Priyanka Chopra as Alex Parrish in Quantico. (ABC)
Priyanka Chopra as Alex Parrish in Quantico. (ABC)

In contrast, Both Keodara and Sethi both think that the fight for Asian representation has barely even begun.

Keodara said that despite his belief that the battle for Asian American visibility hasn’t gotten to a rolling start, “momentum is building.”

“Asian American actors have not yet been given the chance to achieve similar levels of box office draws based on name recognition alone and still seldom if ever given lead roles in budget busting Hollywood productions besides Lucy Liu,” he wrote. “The strides black actors and actresses have made in achieving name recognition and a legacy of a broad, nuanced range of characters have yet to be achieved by to the same degree by their Asian counterparts – Asian actors continue to be cast for either marital-arts-centric roles or comedic roles that frequently rely on Asian stereotypes for most of their jokes.”

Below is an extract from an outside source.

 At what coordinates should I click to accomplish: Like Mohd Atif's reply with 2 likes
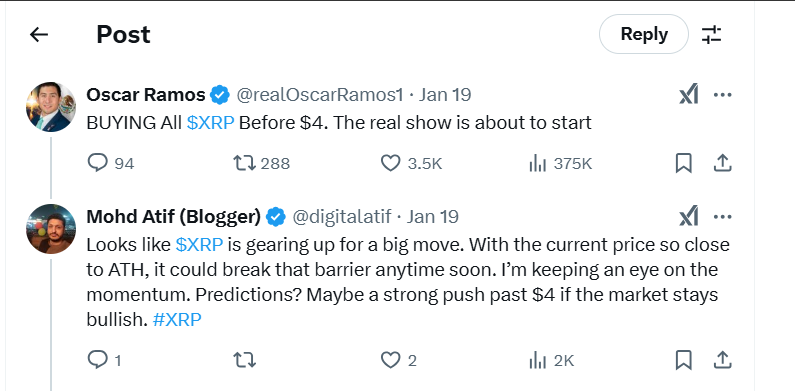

“In order for change to occur, these safe stereotypes need to be replaced with risky unconventional portrayals that still meet the American demand for quality entertainment.  But, if Hollywood isn’t willing, then we’ll have to take charge, which is why I started my company, Asian Entertainment Television, to be the vanguard.”

Sethi also wrote how content creation is the next step in Asian representation in Hollywood.

“I think we are still far from this happening within the Asian community, but we do need to start our own production houses and fund our own productions. This is definitely happening on an international level, but not quite in Hollywood just yet,” he wrote. “I think change will come from young filmmakers using their cameras and voices to bring about change through independent production.”

Jackson wrote about a space in which content creation is already happening at an exponential pace: the internet.

“Though the Asian acting community is relatively a lot smaller, I do see similar changes being attempted especially in the digital space. You have digital content creators like Anna Akana, Ryan Higa, and Wong Fu Productions producing their own content and telling their own stories which I think is great,” she wrote. “Justin Chon just wrote & directed his own feature film Gook, about two Korean-American brothers living amidst the 1992 LA riots. I think it’s so important for creators to tell their own stories. It’s accurate and authentic representation.”